◆ What is expected ◆
Among the lines below, count those with "computer". Give only the number.

◆ Record excerpts ◆
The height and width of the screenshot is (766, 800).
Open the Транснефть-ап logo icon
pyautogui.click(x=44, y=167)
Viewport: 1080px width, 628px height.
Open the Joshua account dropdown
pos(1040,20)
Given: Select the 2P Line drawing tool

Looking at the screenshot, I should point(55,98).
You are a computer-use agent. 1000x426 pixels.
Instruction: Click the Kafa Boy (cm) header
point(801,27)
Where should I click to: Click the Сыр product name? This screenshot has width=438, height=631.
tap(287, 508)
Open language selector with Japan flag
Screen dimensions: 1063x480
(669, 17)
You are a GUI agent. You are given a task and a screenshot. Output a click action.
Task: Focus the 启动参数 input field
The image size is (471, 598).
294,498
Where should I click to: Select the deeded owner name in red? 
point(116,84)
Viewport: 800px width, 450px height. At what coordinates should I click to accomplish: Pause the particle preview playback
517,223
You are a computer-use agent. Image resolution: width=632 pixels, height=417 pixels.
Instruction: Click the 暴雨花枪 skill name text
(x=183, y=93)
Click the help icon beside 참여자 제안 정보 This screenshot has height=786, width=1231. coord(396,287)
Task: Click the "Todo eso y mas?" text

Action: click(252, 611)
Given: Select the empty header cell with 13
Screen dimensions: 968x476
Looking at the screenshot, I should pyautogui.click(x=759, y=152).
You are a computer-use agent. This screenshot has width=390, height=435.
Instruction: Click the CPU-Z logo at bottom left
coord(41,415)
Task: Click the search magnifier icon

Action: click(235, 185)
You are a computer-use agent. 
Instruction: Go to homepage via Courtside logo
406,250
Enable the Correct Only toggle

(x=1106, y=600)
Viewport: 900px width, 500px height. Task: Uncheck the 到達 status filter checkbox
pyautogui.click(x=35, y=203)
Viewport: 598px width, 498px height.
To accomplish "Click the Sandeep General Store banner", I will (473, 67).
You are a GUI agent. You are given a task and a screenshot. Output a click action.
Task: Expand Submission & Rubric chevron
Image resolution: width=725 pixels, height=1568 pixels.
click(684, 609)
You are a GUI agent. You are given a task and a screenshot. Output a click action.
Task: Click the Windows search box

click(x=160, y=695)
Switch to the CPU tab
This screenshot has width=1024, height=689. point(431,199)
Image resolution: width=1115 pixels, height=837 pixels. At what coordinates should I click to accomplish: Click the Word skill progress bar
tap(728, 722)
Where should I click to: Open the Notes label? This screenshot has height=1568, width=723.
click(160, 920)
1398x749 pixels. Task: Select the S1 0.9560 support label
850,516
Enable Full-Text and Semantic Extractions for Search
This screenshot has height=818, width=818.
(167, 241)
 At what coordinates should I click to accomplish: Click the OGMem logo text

◆ Task result ◆
4